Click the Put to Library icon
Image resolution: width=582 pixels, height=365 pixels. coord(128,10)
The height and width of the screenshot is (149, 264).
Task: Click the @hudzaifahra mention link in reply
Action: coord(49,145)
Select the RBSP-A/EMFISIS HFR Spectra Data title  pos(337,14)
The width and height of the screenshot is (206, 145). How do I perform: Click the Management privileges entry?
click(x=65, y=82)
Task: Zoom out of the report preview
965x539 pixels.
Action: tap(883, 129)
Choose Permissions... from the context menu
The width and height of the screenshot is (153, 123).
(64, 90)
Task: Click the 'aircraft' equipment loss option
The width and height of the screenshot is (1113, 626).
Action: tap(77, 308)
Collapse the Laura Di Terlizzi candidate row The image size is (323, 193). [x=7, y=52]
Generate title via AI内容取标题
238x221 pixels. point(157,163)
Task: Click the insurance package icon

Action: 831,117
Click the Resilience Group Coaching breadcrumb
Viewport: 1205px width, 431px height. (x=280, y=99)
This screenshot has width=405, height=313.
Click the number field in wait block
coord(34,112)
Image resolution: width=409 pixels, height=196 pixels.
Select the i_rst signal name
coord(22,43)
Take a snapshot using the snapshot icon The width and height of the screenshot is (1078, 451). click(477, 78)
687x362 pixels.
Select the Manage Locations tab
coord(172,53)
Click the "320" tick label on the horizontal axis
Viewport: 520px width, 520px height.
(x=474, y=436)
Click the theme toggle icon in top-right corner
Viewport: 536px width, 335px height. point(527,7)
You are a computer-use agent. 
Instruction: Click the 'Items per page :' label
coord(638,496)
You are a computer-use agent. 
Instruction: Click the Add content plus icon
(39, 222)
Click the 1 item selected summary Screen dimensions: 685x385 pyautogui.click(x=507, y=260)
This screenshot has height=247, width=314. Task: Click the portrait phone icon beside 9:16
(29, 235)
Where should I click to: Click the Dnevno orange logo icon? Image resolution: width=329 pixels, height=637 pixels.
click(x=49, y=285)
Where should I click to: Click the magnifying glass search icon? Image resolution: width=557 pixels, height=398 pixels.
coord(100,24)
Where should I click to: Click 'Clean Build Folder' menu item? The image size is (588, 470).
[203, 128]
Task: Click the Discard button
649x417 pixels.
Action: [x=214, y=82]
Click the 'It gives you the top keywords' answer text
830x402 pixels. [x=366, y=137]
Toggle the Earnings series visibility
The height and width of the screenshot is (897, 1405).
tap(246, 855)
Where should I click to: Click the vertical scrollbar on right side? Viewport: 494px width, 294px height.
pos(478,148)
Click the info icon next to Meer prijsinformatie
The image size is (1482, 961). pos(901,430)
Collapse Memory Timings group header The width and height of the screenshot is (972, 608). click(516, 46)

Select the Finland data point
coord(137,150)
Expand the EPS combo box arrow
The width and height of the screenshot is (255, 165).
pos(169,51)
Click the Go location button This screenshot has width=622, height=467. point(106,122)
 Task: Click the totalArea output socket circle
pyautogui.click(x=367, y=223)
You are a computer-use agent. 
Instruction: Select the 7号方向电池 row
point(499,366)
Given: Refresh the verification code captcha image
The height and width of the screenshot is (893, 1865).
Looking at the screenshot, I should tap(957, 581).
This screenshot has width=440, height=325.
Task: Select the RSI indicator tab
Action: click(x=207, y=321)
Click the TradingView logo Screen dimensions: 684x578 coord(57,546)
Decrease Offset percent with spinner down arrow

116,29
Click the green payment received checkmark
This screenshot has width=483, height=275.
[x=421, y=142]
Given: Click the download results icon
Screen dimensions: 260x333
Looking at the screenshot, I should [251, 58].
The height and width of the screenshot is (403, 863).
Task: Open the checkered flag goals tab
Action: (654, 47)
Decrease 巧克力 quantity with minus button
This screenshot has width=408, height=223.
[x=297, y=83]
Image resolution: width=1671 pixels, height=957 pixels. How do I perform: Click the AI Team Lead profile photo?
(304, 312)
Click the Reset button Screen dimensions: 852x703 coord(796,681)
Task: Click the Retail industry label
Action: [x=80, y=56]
_ _ _ _ _
Reproduce verbatim the lines from the line containing "Click the 1" through the line containing "Action: click(x=207, y=321)", including both of those lines.

Click the 1 item selected summary Screen dimensions: 685x385 pyautogui.click(x=507, y=260)
This screenshot has height=247, width=314. Task: Click the portrait phone icon beside 9:16
(29, 235)
Where should I click to: Click the Dnevno orange logo icon? Image resolution: width=329 pixels, height=637 pixels.
click(x=49, y=285)
Where should I click to: Click the magnifying glass search icon? Image resolution: width=557 pixels, height=398 pixels.
coord(100,24)
Where should I click to: Click 'Clean Build Folder' menu item? The image size is (588, 470).
[203, 128]
Task: Click the Discard button
649x417 pixels.
Action: [x=214, y=82]
Click the 'It gives you the top keywords' answer text
830x402 pixels. [x=366, y=137]
Toggle the Earnings series visibility
The height and width of the screenshot is (897, 1405).
tap(246, 855)
Where should I click to: Click the vertical scrollbar on right side? Viewport: 494px width, 294px height.
pos(478,148)
Click the info icon next to Meer prijsinformatie
The image size is (1482, 961). pos(901,430)
Collapse Memory Timings group header The width and height of the screenshot is (972, 608). click(516, 46)

Select the Finland data point
coord(137,150)
Expand the EPS combo box arrow
The width and height of the screenshot is (255, 165).
pos(169,51)
Click the Go location button This screenshot has width=622, height=467. point(106,122)
 Task: Click the totalArea output socket circle
pyautogui.click(x=367, y=223)
You are a computer-use agent. 
Instruction: Select the 7号方向电池 row
point(499,366)
Given: Refresh the verification code captcha image
The height and width of the screenshot is (893, 1865).
Looking at the screenshot, I should tap(957, 581).
This screenshot has width=440, height=325.
Task: Select the RSI indicator tab
Action: click(x=207, y=321)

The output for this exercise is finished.